About this exercise:
Retype the data that follows, keeping every character the same.

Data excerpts
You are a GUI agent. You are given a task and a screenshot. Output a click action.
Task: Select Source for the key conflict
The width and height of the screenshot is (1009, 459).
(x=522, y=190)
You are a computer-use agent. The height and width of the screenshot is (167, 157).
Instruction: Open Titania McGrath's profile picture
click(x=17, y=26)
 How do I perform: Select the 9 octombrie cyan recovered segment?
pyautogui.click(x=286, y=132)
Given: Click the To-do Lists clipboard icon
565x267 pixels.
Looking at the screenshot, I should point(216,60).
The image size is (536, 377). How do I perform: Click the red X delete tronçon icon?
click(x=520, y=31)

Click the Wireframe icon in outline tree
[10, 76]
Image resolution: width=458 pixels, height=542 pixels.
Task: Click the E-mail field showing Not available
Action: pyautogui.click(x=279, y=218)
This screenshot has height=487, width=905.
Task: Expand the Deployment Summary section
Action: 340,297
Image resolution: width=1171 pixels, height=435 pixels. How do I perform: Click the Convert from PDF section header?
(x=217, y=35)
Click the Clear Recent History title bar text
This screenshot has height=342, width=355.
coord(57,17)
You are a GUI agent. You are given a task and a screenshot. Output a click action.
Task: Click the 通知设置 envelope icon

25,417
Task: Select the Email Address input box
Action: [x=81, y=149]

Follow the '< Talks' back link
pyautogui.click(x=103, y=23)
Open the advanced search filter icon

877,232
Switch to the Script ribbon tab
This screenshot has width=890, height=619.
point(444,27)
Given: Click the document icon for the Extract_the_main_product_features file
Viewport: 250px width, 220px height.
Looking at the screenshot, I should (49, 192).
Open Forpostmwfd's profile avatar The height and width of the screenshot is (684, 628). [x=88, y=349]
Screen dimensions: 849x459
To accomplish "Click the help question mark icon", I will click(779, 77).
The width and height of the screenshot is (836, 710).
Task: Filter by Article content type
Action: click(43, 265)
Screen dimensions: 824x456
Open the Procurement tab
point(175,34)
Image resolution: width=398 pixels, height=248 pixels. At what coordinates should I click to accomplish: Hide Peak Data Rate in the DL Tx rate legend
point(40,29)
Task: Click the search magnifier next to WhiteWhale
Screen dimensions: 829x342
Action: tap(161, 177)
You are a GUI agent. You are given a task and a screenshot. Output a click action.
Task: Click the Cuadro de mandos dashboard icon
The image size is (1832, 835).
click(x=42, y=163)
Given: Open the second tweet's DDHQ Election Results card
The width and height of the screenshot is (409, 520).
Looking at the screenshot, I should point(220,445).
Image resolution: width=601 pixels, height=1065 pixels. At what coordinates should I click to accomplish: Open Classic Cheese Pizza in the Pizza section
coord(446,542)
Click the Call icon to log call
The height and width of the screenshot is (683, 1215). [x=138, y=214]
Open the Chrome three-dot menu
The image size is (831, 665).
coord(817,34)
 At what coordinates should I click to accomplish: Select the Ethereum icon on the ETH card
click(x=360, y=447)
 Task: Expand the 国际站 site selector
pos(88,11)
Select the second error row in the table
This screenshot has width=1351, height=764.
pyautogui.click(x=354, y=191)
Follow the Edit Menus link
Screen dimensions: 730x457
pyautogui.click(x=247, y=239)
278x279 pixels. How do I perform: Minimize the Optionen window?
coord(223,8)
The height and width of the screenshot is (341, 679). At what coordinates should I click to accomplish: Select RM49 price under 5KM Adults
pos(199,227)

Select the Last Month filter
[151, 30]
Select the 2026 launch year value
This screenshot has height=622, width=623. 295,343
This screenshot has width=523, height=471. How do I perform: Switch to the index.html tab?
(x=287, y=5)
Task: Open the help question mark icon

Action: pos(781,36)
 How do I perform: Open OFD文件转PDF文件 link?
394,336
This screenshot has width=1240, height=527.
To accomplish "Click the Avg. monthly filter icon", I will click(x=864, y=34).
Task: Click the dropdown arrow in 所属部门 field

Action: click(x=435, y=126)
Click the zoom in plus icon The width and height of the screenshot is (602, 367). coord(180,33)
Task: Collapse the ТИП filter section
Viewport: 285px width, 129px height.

Output of the task:
You are a GUI agent. You are given a task and a screenshot. Output a click action.
Task: Select Source for the key conflict
The width and height of the screenshot is (1009, 459).
(x=522, y=190)
You are a computer-use agent. The height and width of the screenshot is (167, 157).
Instruction: Open Titania McGrath's profile picture
click(x=17, y=26)
 How do I perform: Select the 9 octombrie cyan recovered segment?
pyautogui.click(x=286, y=132)
Given: Click the To-do Lists clipboard icon
565x267 pixels.
Looking at the screenshot, I should point(216,60).
The image size is (536, 377). How do I perform: Click the red X delete tronçon icon?
click(x=520, y=31)

Click the Wireframe icon in outline tree
[10, 76]
Image resolution: width=458 pixels, height=542 pixels.
Task: Click the E-mail field showing Not available
Action: pyautogui.click(x=279, y=218)
This screenshot has height=487, width=905.
Task: Expand the Deployment Summary section
Action: 340,297
Image resolution: width=1171 pixels, height=435 pixels. How do I perform: Click the Convert from PDF section header?
(x=217, y=35)
Click the Clear Recent History title bar text
This screenshot has height=342, width=355.
coord(57,17)
You are a GUI agent. You are given a task and a screenshot. Output a click action.
Task: Click the 通知设置 envelope icon

25,417
Task: Select the Email Address input box
Action: [x=81, y=149]

Follow the '< Talks' back link
pyautogui.click(x=103, y=23)
Open the advanced search filter icon

877,232
Switch to the Script ribbon tab
This screenshot has width=890, height=619.
point(444,27)
Given: Click the document icon for the Extract_the_main_product_features file
Viewport: 250px width, 220px height.
Looking at the screenshot, I should (49, 192).
Open Forpostmwfd's profile avatar The height and width of the screenshot is (684, 628). [x=88, y=349]
Screen dimensions: 849x459
To accomplish "Click the help question mark icon", I will click(779, 77).
The width and height of the screenshot is (836, 710).
Task: Filter by Article content type
Action: click(43, 265)
Screen dimensions: 824x456
Open the Procurement tab
point(175,34)
Image resolution: width=398 pixels, height=248 pixels. At what coordinates should I click to accomplish: Hide Peak Data Rate in the DL Tx rate legend
point(40,29)
Task: Click the search magnifier next to WhiteWhale
Screen dimensions: 829x342
Action: tap(161, 177)
You are a GUI agent. You are given a task and a screenshot. Output a click action.
Task: Click the Cuadro de mandos dashboard icon
The image size is (1832, 835).
click(x=42, y=163)
Given: Open the second tweet's DDHQ Election Results card
The width and height of the screenshot is (409, 520).
Looking at the screenshot, I should point(220,445).
Image resolution: width=601 pixels, height=1065 pixels. At what coordinates should I click to accomplish: Open Classic Cheese Pizza in the Pizza section
coord(446,542)
Click the Call icon to log call
The height and width of the screenshot is (683, 1215). [x=138, y=214]
Open the Chrome three-dot menu
The image size is (831, 665).
coord(817,34)
 At what coordinates should I click to accomplish: Select the Ethereum icon on the ETH card
click(x=360, y=447)
 Task: Expand the 国际站 site selector
pos(88,11)
Select the second error row in the table
This screenshot has width=1351, height=764.
pyautogui.click(x=354, y=191)
Follow the Edit Menus link
Screen dimensions: 730x457
pyautogui.click(x=247, y=239)
278x279 pixels. How do I perform: Minimize the Optionen window?
coord(223,8)
The height and width of the screenshot is (341, 679). At what coordinates should I click to accomplish: Select RM49 price under 5KM Adults
pos(199,227)

Select the Last Month filter
[151, 30]
Select the 2026 launch year value
This screenshot has height=622, width=623. 295,343
This screenshot has width=523, height=471. How do I perform: Switch to the index.html tab?
(x=287, y=5)
Task: Open the help question mark icon

Action: pos(781,36)
 How do I perform: Open OFD文件转PDF文件 link?
394,336
This screenshot has width=1240, height=527.
To accomplish "Click the Avg. monthly filter icon", I will click(x=864, y=34).
Task: Click the dropdown arrow in 所属部门 field

Action: click(x=435, y=126)
Click the zoom in plus icon The width and height of the screenshot is (602, 367). coord(180,33)
Task: Collapse the ТИП filter section
Viewport: 285px width, 129px height.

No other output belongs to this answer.